__Input__.
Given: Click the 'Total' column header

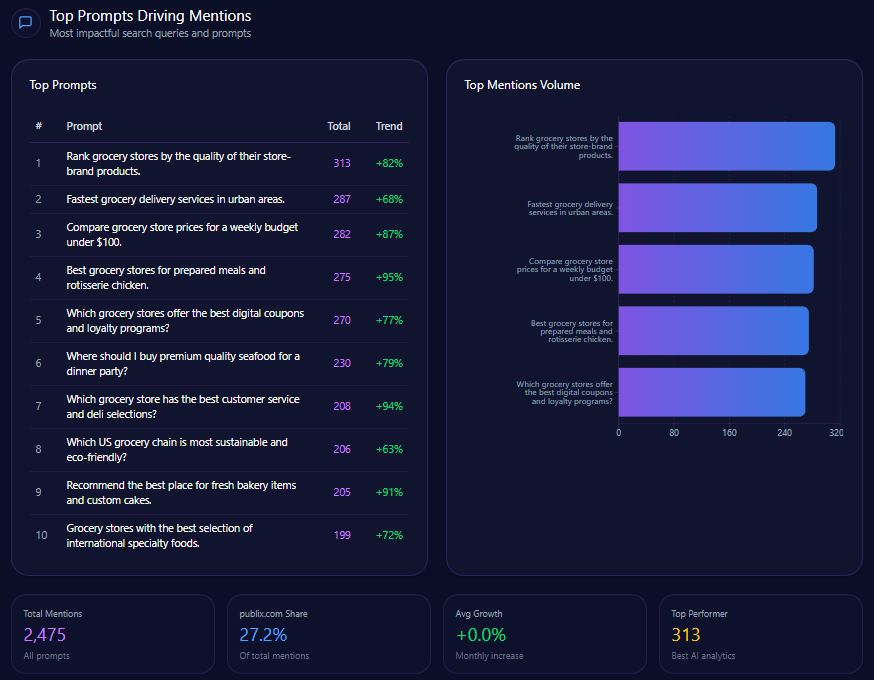Looking at the screenshot, I should pyautogui.click(x=339, y=126).
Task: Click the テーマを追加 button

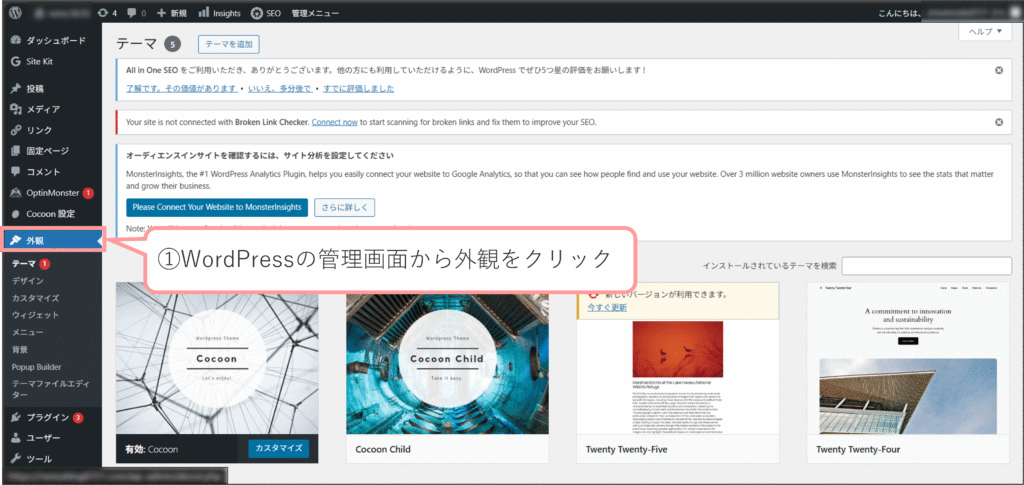Action: [229, 44]
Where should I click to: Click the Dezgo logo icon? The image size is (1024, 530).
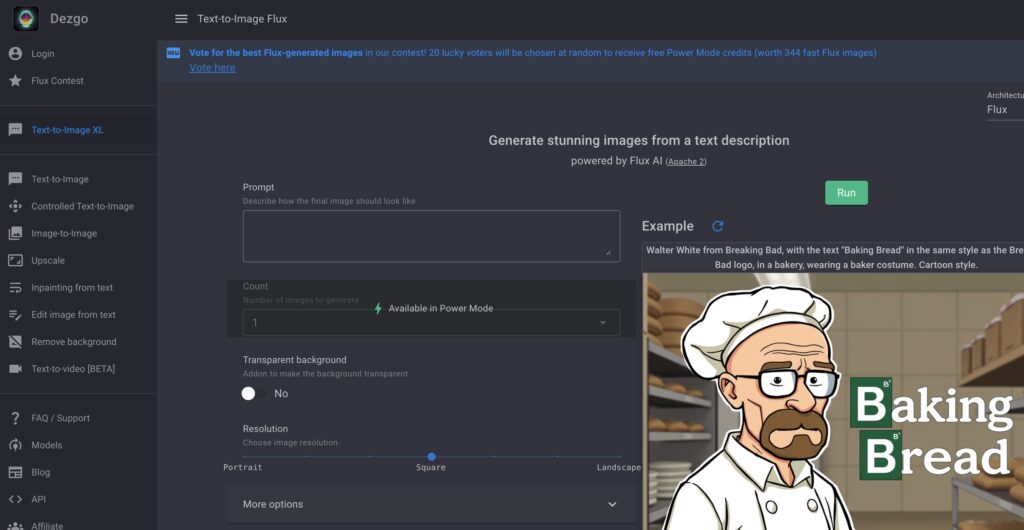(27, 18)
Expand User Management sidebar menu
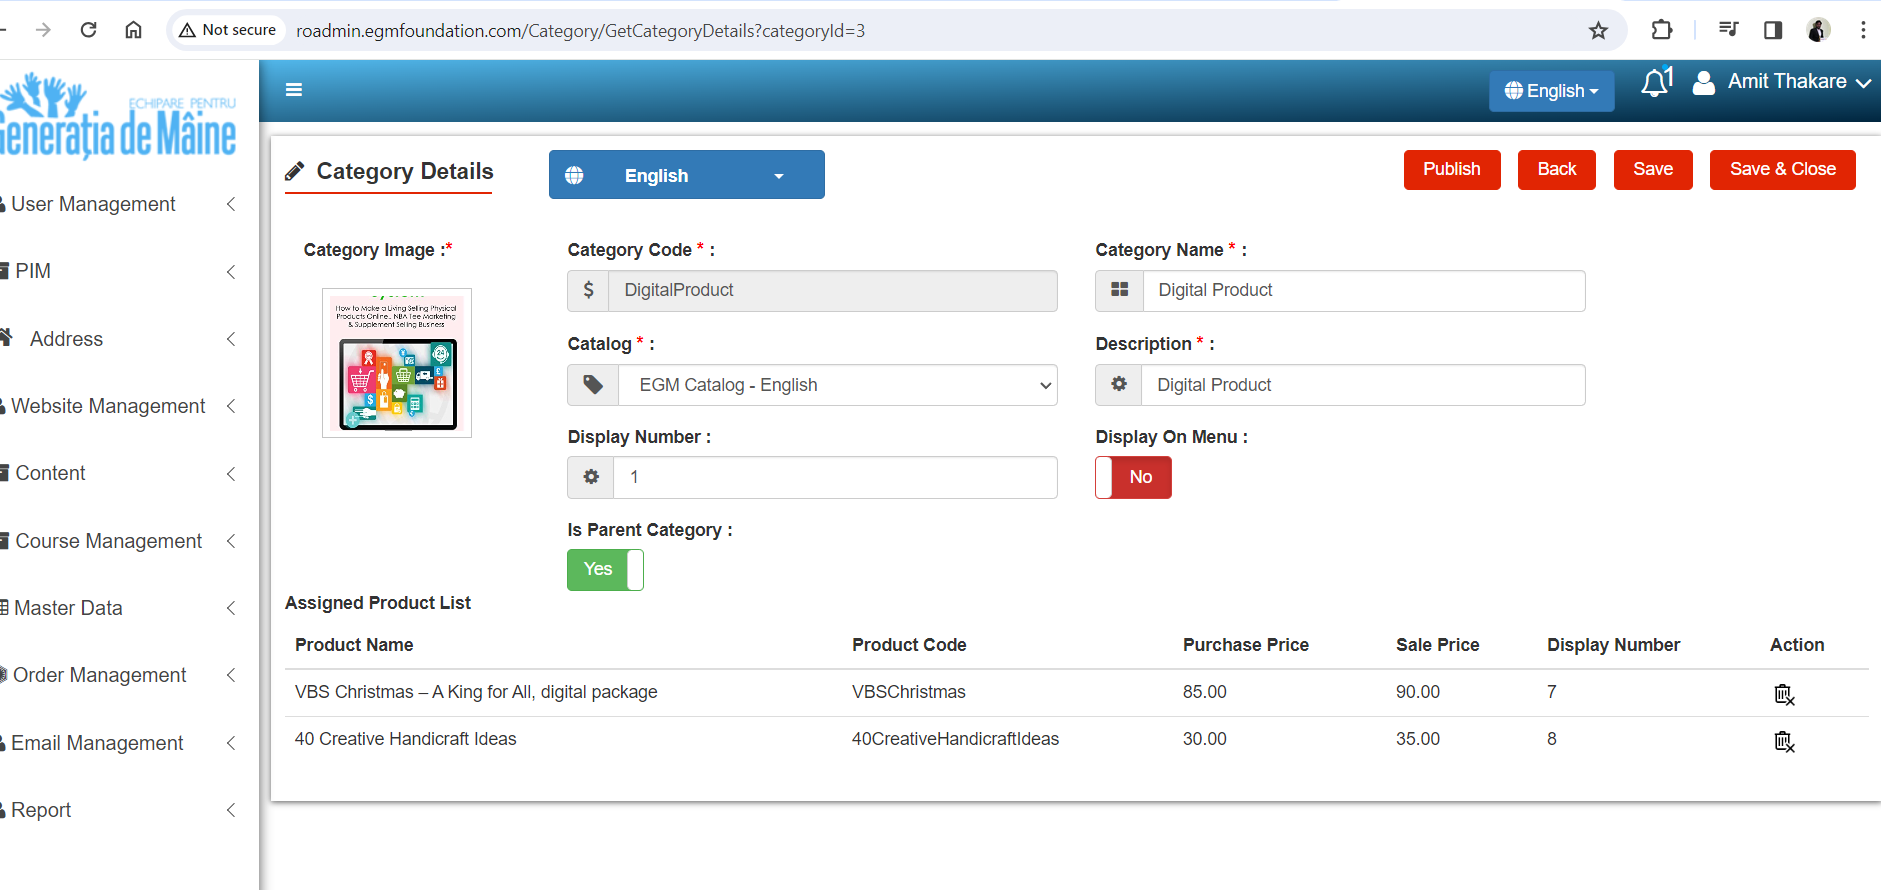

__Exercise__.
Update the lines above so that "sidebar menu" becomes "side panel" and nothing else changes. Leave the pictures out of your answer.

__Expected answer__.
Given: Click the 'Total' column header

Looking at the screenshot, I should pyautogui.click(x=339, y=126).
Task: Click the テーマを追加 button

Action: [229, 44]
Where should I click to: Click the Dezgo logo icon? The image size is (1024, 530).
(27, 18)
Expand User Management side panel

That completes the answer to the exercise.